Land: Frankreich, Belgien, Japan
Laufzeit: ca. 81 Minuten
FSK: ab 0 freigegeben
Genre: Animation, Drama, Abenteuer, Fantasy
Tags: Schildkröte | Einsame Insel | Familie | Natur | Einklang | Schicksal

Seenot mal anders.

Inhalt: Als sich ein Schiffbrüchiger mit Ach und Krach auf eine einsame Insel irgendwo in den Weltmeeren retten kann, versucht er bald daraufhin alles um seiner misslichen Lage zu entgehen.
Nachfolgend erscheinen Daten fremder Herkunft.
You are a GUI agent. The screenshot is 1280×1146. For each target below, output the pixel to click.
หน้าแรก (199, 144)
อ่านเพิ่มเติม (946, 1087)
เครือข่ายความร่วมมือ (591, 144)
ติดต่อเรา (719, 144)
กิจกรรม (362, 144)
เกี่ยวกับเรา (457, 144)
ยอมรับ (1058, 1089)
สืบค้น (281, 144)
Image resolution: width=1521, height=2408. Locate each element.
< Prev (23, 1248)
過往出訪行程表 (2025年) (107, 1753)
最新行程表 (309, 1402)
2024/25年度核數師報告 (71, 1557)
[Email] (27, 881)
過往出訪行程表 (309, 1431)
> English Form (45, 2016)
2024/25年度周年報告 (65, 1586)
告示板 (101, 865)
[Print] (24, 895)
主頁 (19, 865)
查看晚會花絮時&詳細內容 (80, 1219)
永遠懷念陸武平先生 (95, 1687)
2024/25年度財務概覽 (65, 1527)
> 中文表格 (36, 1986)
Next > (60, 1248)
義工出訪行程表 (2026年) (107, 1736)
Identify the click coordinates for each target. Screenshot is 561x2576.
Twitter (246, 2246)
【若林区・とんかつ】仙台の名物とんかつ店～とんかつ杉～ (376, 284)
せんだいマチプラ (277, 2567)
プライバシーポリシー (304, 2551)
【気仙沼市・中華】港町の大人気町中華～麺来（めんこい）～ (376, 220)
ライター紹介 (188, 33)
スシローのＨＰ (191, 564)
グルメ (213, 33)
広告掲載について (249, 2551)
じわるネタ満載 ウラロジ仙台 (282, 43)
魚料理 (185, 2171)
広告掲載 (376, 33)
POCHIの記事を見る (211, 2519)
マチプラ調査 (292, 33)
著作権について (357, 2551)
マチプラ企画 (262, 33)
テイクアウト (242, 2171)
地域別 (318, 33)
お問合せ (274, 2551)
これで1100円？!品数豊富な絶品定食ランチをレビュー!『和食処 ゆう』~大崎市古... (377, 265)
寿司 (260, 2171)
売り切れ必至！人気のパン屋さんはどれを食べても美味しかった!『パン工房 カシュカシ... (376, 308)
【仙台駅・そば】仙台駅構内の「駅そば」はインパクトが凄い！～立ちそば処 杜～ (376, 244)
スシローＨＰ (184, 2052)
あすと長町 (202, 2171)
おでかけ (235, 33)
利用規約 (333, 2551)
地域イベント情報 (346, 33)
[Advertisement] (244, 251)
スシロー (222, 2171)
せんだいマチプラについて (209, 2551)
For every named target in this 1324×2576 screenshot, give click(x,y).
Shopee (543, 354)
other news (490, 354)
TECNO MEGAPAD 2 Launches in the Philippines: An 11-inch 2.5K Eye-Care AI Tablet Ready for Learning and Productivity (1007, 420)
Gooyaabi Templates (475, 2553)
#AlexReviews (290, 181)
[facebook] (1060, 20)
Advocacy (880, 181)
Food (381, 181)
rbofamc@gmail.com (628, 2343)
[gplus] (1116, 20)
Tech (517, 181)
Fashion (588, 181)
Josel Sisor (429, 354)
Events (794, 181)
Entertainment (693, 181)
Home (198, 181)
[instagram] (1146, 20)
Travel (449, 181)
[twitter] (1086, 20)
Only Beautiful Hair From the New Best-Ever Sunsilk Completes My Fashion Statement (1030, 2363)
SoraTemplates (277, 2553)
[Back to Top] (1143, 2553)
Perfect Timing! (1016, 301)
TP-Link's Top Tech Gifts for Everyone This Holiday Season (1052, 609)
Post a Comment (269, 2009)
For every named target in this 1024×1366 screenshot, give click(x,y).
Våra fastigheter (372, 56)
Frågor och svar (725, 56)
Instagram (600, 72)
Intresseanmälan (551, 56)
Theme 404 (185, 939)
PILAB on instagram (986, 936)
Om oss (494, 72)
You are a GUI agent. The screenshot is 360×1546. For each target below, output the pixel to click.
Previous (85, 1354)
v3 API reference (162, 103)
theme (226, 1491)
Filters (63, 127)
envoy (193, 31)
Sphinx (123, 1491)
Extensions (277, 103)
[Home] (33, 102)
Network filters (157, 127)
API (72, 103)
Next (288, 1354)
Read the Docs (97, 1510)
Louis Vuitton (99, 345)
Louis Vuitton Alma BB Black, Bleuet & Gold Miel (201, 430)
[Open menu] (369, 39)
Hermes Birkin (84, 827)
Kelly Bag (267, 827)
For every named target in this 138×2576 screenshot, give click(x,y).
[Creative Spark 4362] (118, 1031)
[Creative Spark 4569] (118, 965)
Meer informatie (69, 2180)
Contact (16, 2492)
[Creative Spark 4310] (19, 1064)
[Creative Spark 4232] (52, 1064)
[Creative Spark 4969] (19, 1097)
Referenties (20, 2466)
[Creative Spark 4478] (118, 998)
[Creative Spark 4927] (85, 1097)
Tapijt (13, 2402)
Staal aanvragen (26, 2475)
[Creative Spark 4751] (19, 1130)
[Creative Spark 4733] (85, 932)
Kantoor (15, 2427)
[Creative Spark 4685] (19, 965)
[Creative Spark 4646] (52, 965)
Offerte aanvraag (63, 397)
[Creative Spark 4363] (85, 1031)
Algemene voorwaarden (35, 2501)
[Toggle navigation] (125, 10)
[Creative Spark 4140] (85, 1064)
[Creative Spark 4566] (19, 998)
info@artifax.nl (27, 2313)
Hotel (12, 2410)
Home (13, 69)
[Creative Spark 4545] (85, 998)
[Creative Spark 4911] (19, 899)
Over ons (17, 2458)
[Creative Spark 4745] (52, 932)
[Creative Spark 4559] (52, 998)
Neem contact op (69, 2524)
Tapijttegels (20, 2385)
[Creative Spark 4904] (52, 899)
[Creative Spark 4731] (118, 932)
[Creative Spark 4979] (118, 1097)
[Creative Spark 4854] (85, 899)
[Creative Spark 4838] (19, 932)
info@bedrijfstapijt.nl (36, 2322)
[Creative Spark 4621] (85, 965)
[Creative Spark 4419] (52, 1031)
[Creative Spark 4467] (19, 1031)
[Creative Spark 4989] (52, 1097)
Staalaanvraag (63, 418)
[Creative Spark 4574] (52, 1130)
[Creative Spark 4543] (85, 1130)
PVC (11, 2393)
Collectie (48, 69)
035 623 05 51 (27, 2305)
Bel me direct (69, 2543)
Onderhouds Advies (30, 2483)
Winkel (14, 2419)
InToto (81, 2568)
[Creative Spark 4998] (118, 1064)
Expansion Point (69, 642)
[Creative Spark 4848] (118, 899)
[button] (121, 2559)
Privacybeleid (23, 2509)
Doch was er auch anstellt, es gelingt ihm einfach nicht die Insel zu verlassen – wobei es lange unklar bleibt, wer oder was dafür verantwortlich sein könnte. Eines Tages jedoch kann er einen Blick auf jene Kreatur erhaschen, die mit seinem Scheitern direkt in Verbindung zu stehen scheint – eine riesige rote Schildkröte. Auch wenn er nicht genau weiß wie sie seine Flucht hat verhindern können, dreht er das Tier kurz darauf wutentbrannt auf den Rücken – und lässt es zum Sterben in der prallen Sonne liegen. In der darauf folgenden Nacht plagen ihn jedoch Alpträume, und er setzt alles daran die Schildkröte doch noch zu retten. Ob es dafür bereits zu spät ist oder nicht, wird sich erst noch zeigen…

Kritik: Nein – man braucht nicht viel, um einen anständigen Animationsfilm auf die Beine zu stellen. Zumindest nicht, wenn man eine entsprechende inhaltliche Vision vor sich hat und die Gelegenheit erhält, sich in Bezug auf die technische und vor allem visuelle Komponente auf die Mitarbeit bereits erfahrener Veteranen verlassen zu können. Ungefähr hat es sich auch im Falle von LA TORTUE ROUGE ereignet, einem vom niederländischen Drehbuchautor und Trickfilmregisseur Michael Dudok De Wit erdachten; letztendlich auf multinationaler Ebene umgesetzten Projekt – das von niemand geringerem als ToshioSuzuki, dem Vorsitzenden des japanischen Studio GHIBLI (unter anderem verantwortlich für Anime-Meileinsteine wie PRINZESSIN MONONOKE, siehe Review) produziert wurde. Gesetzt dem Fall dass man hat schon einmal einen Blick auf die liebevollen zeichnerischen Welten des berühmten Studios hat werfen können, sieht man das auch direkt – wofür es nicht erst die spezielle Darstellung der kleinen Krabben braucht, die dezent an die sogenannten Rußmännchen aus MEIN NACHBAR TOTORO (Review) oder CHIHIROS REISE INS ZAUBERLAND (Review) erinnern.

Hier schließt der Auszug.